My sister Donna and I recently took a self-guided blues tour of the Mississippi Delta. It was an extraordinary experience. I grew up in the South, but it never visited the Delta, the emotional heart of the blues. The area runs from Vicksburg, Mississippi to Memphis, Tennessee. This is the rich land which former slaves worked as tenant farmers. The area has a history of slavery, followed by Jim Crow and the Klu Klux Klan. It was and still is characterized by illiteracy, poverty, and steaming hot weather. It is also noted for some of the most authentic and moving music being made anywhere in our country today. Most people will recognize some of the names associated with the area, such as BB King, and Muddy Waters. If you know about the history of the blues, you will have heard of Charley Patton, Robert Johnson, and Son House, early blues musicians, all from the Delta, and now long gone, but still influencing American music.
We started our tour in Ocean Springs, where my sister lives, and worked our way north. We had only five days, so we missed a lot, and never made it to Memphis, but what we saw and heard touched me and changed me. Greenville and the Walnut Street Blues Club was our first stop, where the legendary John Horton band was playing. The music was loud and the cigarette smoke was heavy. Everybody was drinking Bud Light. We ordered a couple ourselves and settled tentatively into a back table, wondering if we could really handle all the smoke, but the music soon drew us in. When the band took a break, Horton asked if others in the house would like to make music, and two black men, a guitarist and a singer with amazing talent took the stage. We were hooked. Our tour had begun.
From Greenville we went north to Cleveland and then onto Clarksdale, where we visited Morgan Freeman’s Ground Zero Blues Club. Clarksdale has enjoyed something of a renaissance, I am told, since Freeman started club there, and citizens from the area have opened storefront businesses nearby. But for someone like me, who had never been there, Clarksdale looked like a war zone, with vacant lots everywhere and boarded-up businesses. We were not excited about the group at Ground Zero, so my sister and I visited Red’s, which is a real juke joint, with absolutely no commercial flavor. We had trouble finding the place, which was across some railroad tracks, unlit on the outside, and looked as if it were boarded up. Finally we saw the one word RED’S in red paint on the door, so we ventured in. Red himself was behind the bar, and silently waved me off when I offered plastic for a beer. Watermelon Slim was playing, and he was the real deal. He played with his guitar on his lap, and made it yearn and sing with a pick and a miniature whiskey bottle. He also had a half pint of whiskey nearby, which he tippled from time to time.

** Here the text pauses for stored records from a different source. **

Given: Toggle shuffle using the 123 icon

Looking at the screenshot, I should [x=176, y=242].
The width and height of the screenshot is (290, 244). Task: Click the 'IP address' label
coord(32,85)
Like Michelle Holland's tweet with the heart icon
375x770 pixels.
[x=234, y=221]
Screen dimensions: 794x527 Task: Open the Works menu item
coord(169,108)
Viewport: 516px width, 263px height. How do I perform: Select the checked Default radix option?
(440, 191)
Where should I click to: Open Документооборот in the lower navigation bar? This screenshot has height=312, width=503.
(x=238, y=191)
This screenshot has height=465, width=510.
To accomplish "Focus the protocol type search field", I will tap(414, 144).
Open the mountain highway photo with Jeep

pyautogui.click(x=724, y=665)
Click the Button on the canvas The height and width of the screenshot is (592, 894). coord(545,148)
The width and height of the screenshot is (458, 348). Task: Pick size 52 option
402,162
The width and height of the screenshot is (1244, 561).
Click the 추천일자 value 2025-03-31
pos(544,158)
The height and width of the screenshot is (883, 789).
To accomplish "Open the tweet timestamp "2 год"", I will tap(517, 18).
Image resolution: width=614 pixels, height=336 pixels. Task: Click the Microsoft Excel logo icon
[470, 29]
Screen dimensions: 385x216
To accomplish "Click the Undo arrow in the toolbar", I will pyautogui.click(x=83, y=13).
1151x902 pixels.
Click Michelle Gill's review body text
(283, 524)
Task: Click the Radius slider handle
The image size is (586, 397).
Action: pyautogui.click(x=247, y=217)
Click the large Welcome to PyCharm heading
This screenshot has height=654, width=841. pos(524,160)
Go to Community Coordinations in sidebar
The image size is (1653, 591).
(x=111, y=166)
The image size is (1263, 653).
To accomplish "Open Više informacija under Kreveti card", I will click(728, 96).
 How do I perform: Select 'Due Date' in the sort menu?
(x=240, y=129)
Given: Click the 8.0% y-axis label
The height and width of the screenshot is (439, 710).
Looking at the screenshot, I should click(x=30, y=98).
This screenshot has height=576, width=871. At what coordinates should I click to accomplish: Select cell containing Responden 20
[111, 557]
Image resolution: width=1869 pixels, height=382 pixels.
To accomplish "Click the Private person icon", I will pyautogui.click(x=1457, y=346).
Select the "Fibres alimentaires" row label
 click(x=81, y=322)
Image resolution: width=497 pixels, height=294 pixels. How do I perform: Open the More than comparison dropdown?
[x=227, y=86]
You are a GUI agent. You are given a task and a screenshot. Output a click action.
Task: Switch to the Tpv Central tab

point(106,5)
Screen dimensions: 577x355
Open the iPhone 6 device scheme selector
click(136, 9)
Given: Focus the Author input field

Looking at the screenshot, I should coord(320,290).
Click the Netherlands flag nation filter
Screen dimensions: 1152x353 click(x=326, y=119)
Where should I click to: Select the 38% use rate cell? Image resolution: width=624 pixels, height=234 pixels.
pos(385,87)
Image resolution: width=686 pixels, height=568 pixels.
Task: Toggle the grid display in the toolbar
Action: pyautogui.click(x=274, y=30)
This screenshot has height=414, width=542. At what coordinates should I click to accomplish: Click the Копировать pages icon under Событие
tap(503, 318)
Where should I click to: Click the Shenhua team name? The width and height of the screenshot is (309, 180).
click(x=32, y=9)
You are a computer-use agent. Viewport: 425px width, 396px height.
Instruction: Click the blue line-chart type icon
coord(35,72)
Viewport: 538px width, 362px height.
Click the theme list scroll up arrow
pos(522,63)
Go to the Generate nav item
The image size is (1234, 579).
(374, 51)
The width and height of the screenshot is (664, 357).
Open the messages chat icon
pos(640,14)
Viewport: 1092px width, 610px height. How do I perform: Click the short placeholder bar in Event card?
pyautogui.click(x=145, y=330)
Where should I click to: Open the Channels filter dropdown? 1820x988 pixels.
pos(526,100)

Other highlights of the trip were a visit to the BB King Museum in Indianola, which turned out to be first rate, and also the Highway 61 Blues Museum in Leland, where we were treated to a spontaneous concert by Pat Thomas, son of the better-known and influential Robert Thomas, musician and folk artist, now long gone. The museum is small and inconspicuous, but has pictures and artifacts of famous musicians from the area; a very knowledgeable young man on-site gave us information not only about the history of blues, but also information about lesser-known sites such as the grave of Charley Patton in nearby Holly Ridge. Our last day was spent at the eighth annual Mississippi Delta Regional Blues Challenge, held at the Blue Biscuit in Indianola. A 17-year-old named Reed Smith won second place, and Sean “Bad” Apple and Martin “Big Boy” Grant took first place.
What struck me about our trip to the Delta was the amazing music that came out of this poverty-stricken area. People sang about desire and betrayal and loss, always loss. The music is raw, and it is real. So much in our lives these days is the opposite – is phony or stripped of true emotional content. This music of the Delta is from the heart, with nothing held back. It reached a place in me where few other art forms are able to go. I think that maybe its power comes from the universality of the feelings expressed. No matter what station in life we hold, all human beings long and all human beings lose. Maybe it’s just that the hard lives of these people in this hardscrabble place enables them to express in a truer form what we all experience.
The other interesting thing is that these clubs and juke joints we visited are the most racially integrated places I have ever been. And we’re talking here about Mississippi, a state in a part of the country so widely reviled for its racism. I experienced black and white musicians playing together, and black and white patrons gathered together listening to the music. Perhaps it is the music and its acknowledgment of the common human experience that has drawn the races together here in Mississippi.
I know I have been changed in some subtle way by my trip to the Delta. The music touched some deep place in me that wants to be authentic, is tired of the superficiality of most of American culture. Why is it that we must go to the margins of our society to find what is real? Perhaps it is only at the margins where people have so little to lose that they are free of pretense, unwilling to play the games which draw the rest of us in too much of the time. My trip reminded me that when I hold myself away from those who struggle just to get through the day, I am the one who loses the most.